EXERCISE: Would you please write out each of the entries below exactly, omitting pictures?

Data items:
╭──

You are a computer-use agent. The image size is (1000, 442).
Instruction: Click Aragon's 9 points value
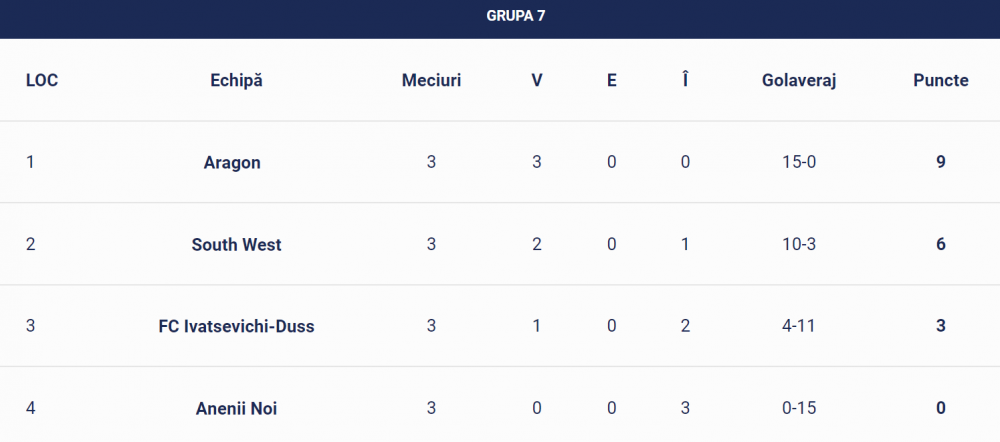(x=941, y=162)
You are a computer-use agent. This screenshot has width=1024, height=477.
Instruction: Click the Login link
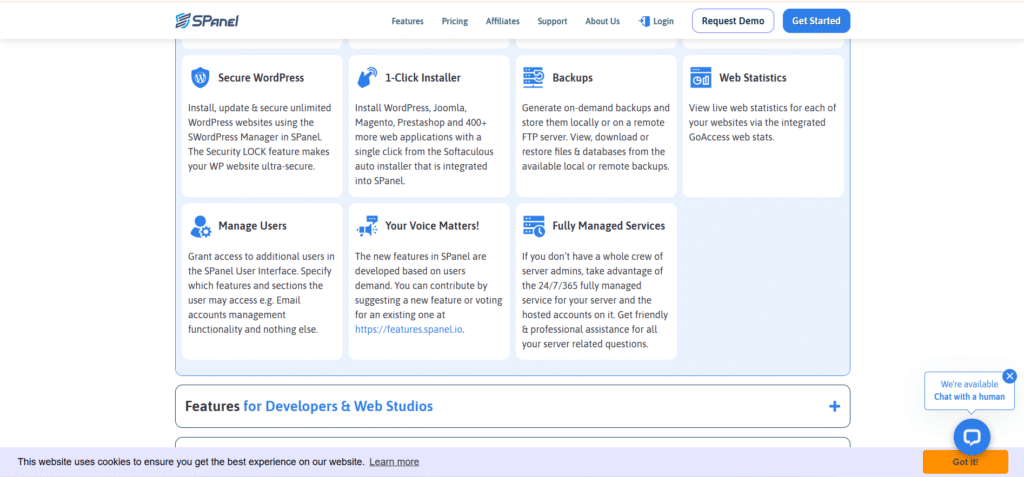click(x=656, y=21)
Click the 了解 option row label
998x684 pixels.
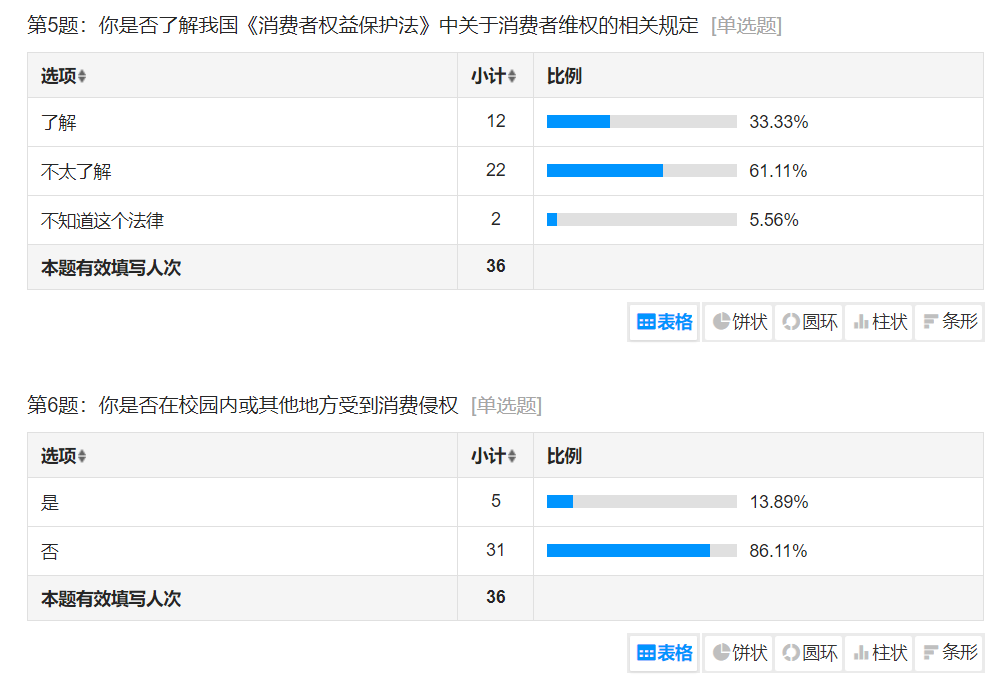58,123
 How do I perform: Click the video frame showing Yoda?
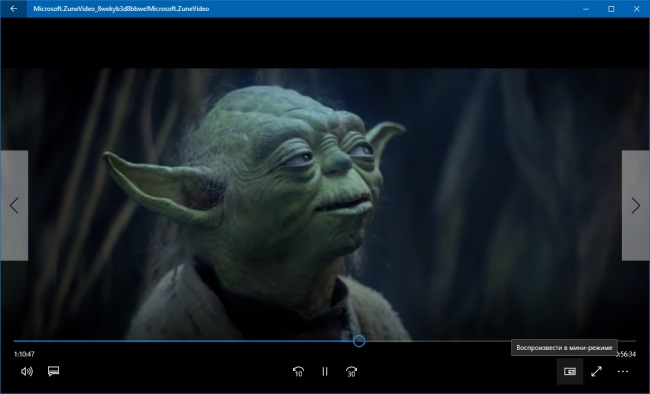[325, 204]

╰──

SOLUTION TO THIS PROBLEM:
You are a computer-use agent. The image size is (1000, 442).
Instruction: Click Aragon's 9 points value
(x=941, y=162)
You are a computer-use agent. This screenshot has width=1024, height=477.
Instruction: Click the Login link
click(x=656, y=21)
Click the 了解 option row label
998x684 pixels.
58,123
 How do I perform: Click the video frame showing Yoda?
[325, 204]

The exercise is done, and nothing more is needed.